■ **Extracted information**
%%

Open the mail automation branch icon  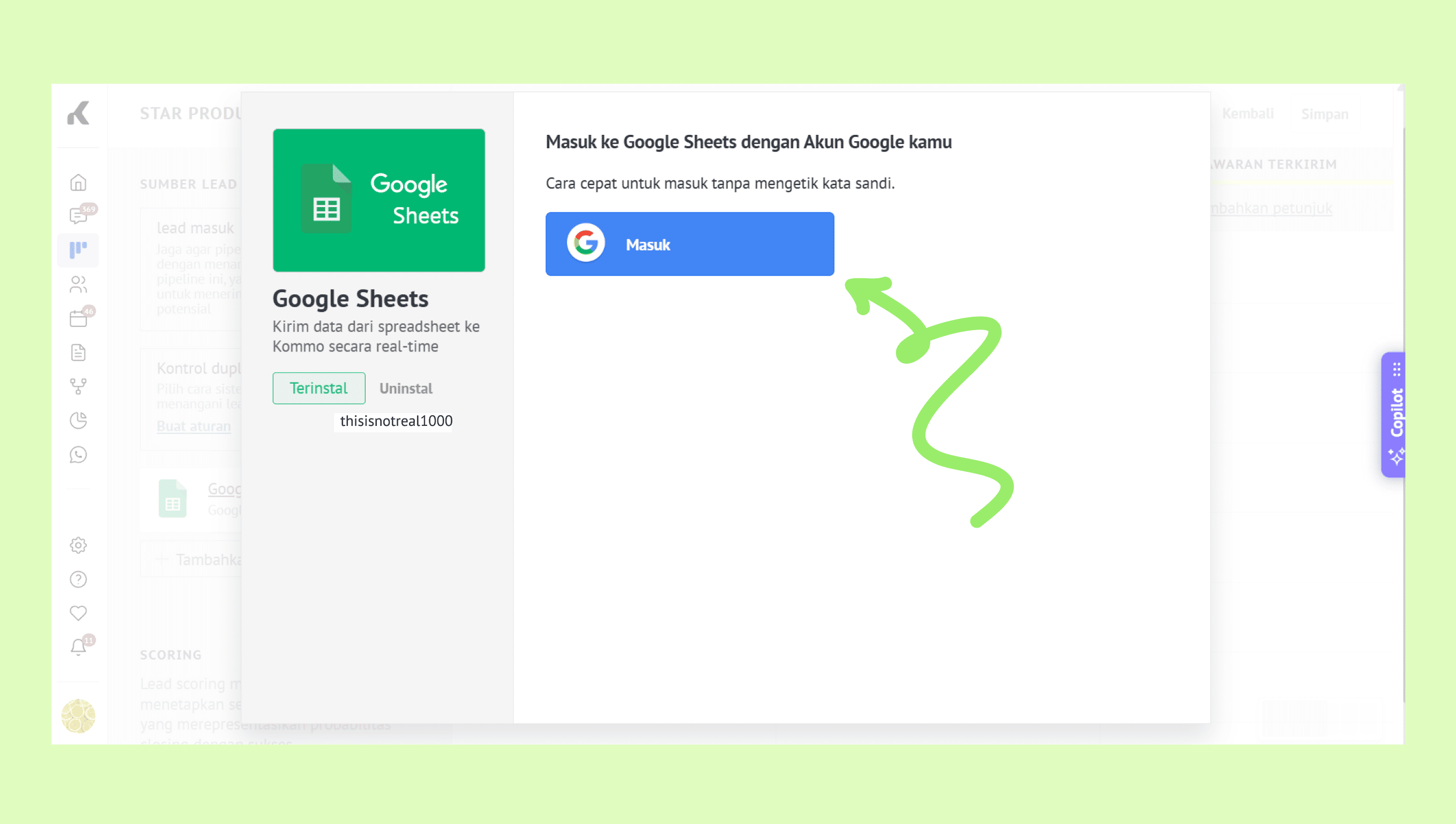point(78,386)
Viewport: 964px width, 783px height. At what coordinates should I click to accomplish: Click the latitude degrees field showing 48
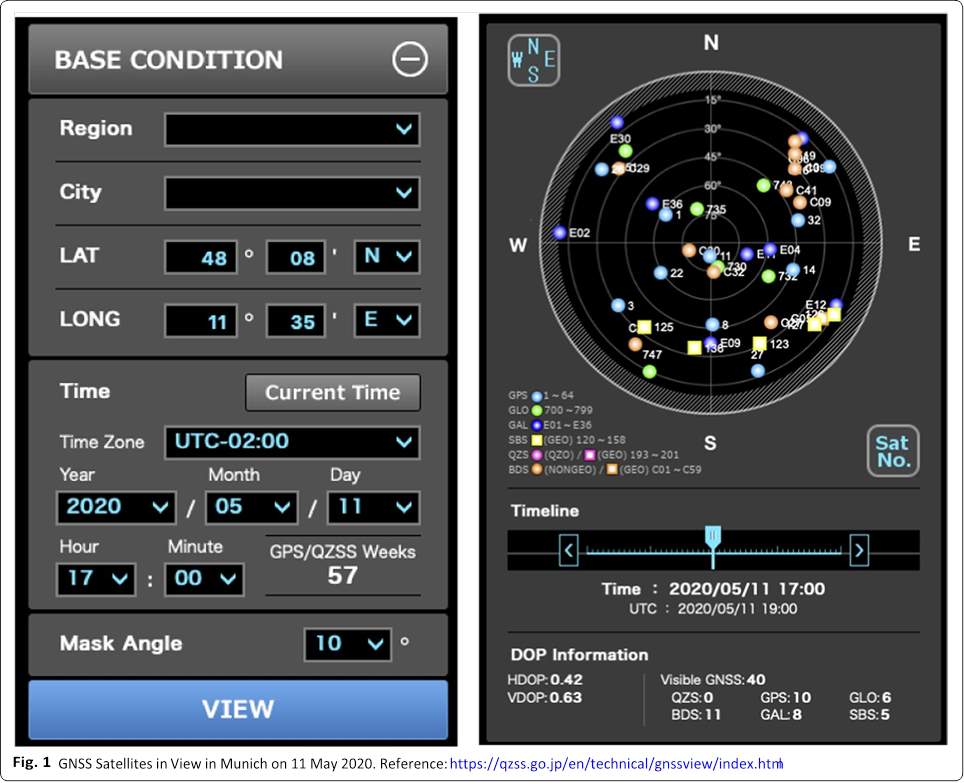pyautogui.click(x=201, y=258)
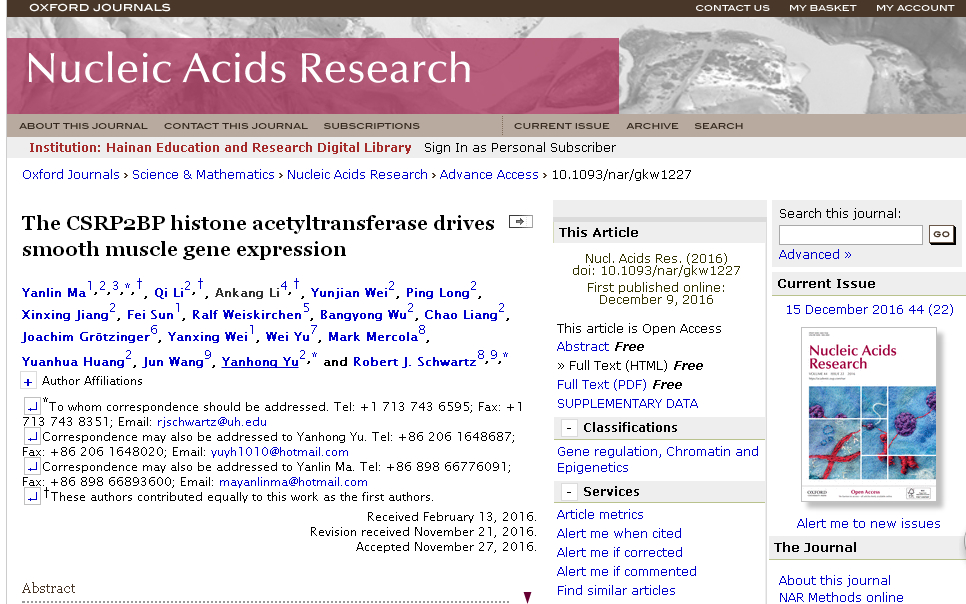Open the Supplementary Data link
The width and height of the screenshot is (966, 604).
pyautogui.click(x=627, y=403)
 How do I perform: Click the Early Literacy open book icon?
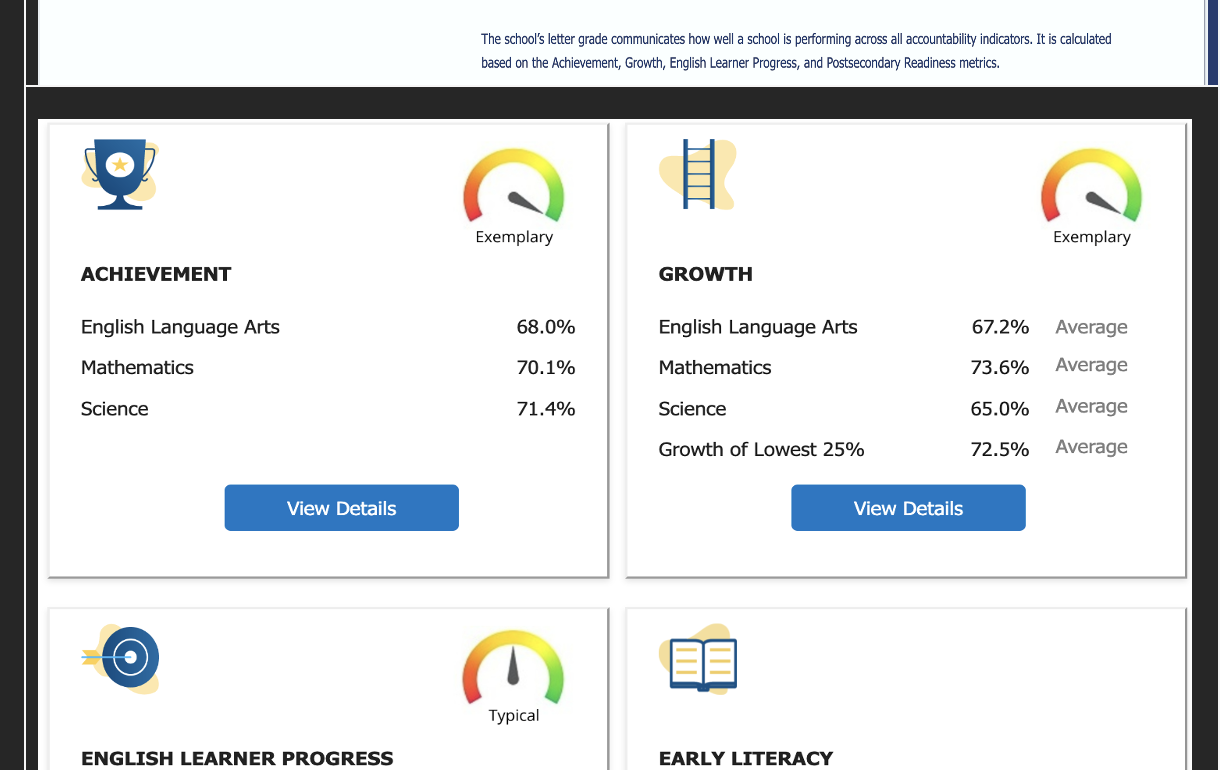point(698,658)
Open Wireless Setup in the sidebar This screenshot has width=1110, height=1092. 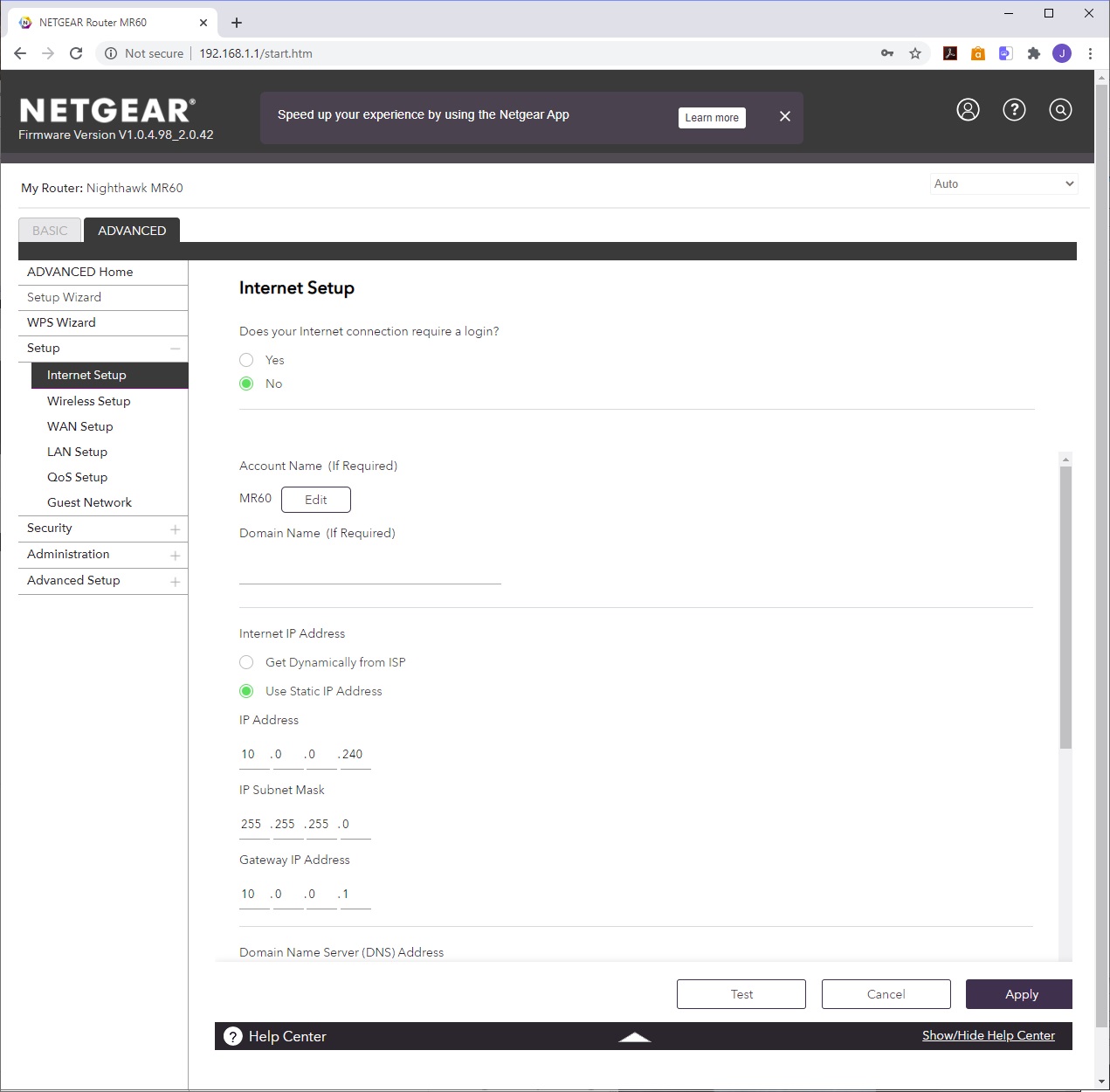(89, 401)
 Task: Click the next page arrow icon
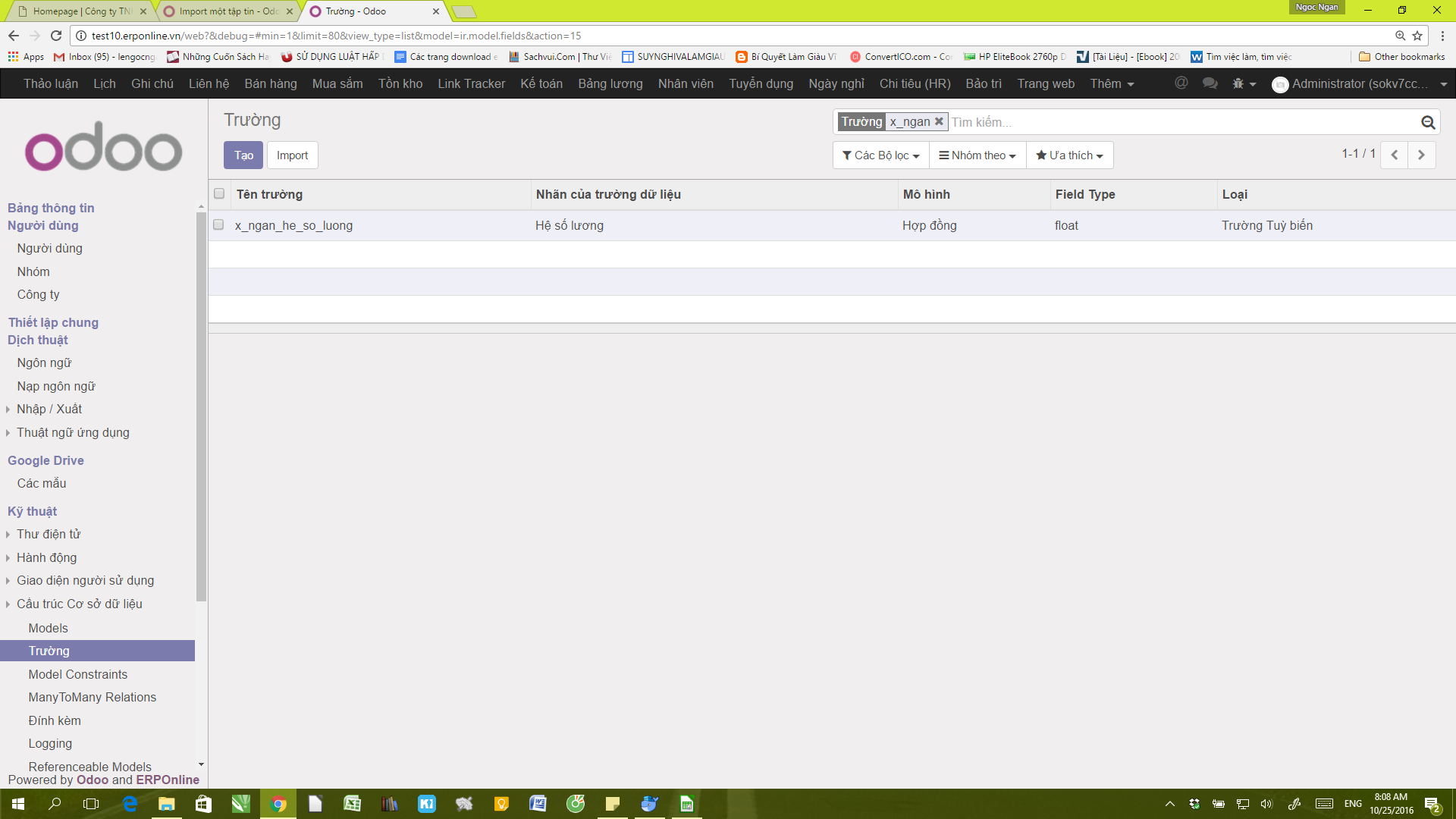point(1422,155)
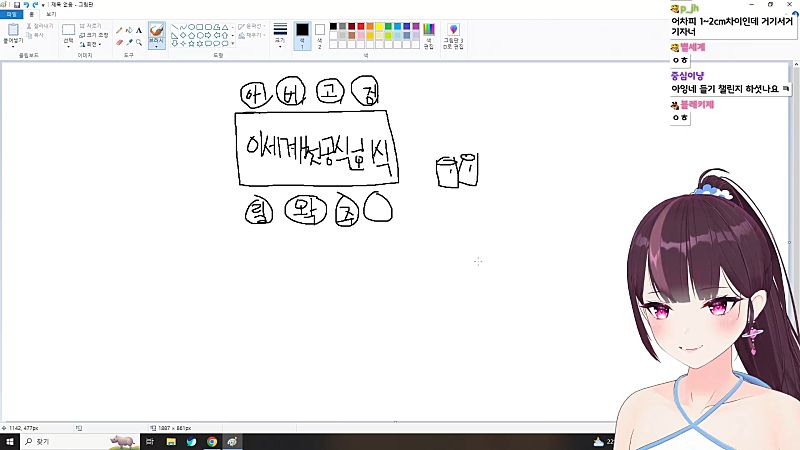Open the Rotate (회전) dropdown

tap(91, 44)
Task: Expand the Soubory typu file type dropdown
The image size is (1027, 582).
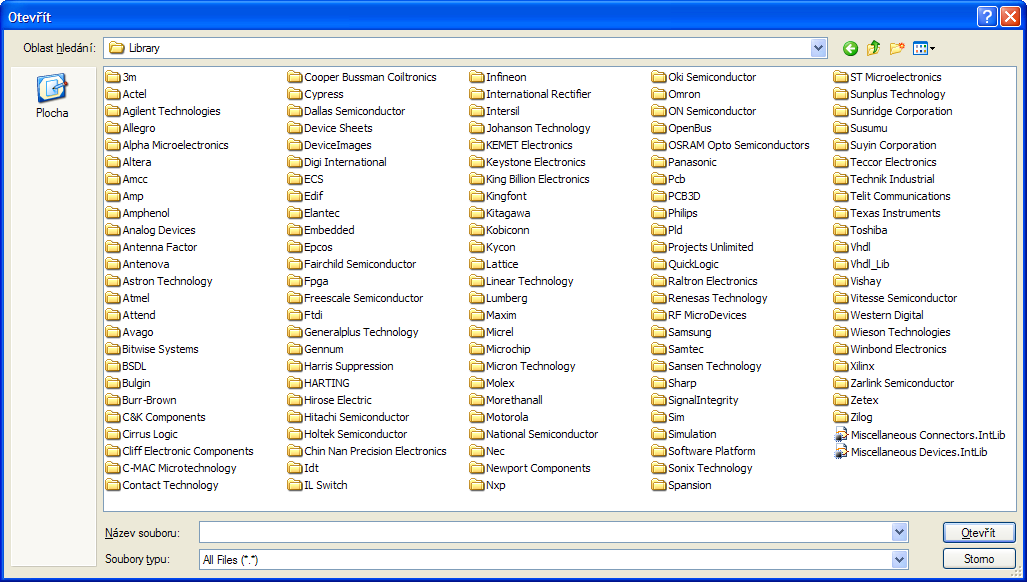Action: pos(900,560)
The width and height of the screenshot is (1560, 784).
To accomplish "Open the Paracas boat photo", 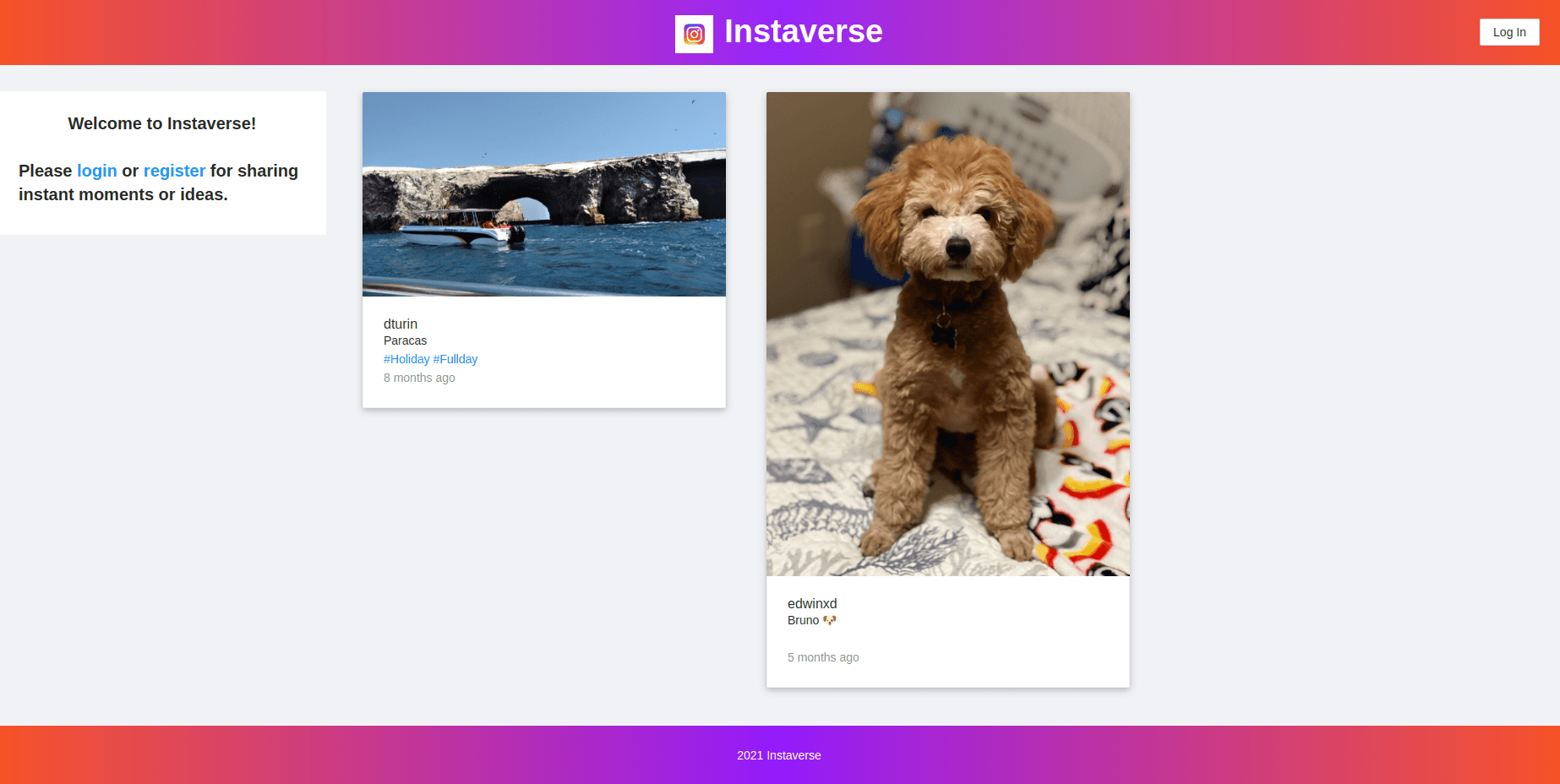I will (543, 194).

%%

■ **Task instructions**
Please recast the rows as a Markdown table with a No. column numbering each line and a Line column holding its text. Begin with the line that contains "Viewport: 964px width, 783px" and continue through the line that contains "The width and height of the screenshot is (966, 604).", skipping blank lines and leaving the pictures out.

■ **The completed task**
| No. | Line |
|---|---|
| 1 | Viewport: 964px width, 783px height. At what coordinates should I click to accomplish: Click the latitude degrees field showing 48 |
| 2 | pyautogui.click(x=201, y=258) |
| 3 | Open the Supplementary Data link |
| 4 | The width and height of the screenshot is (966, 604). |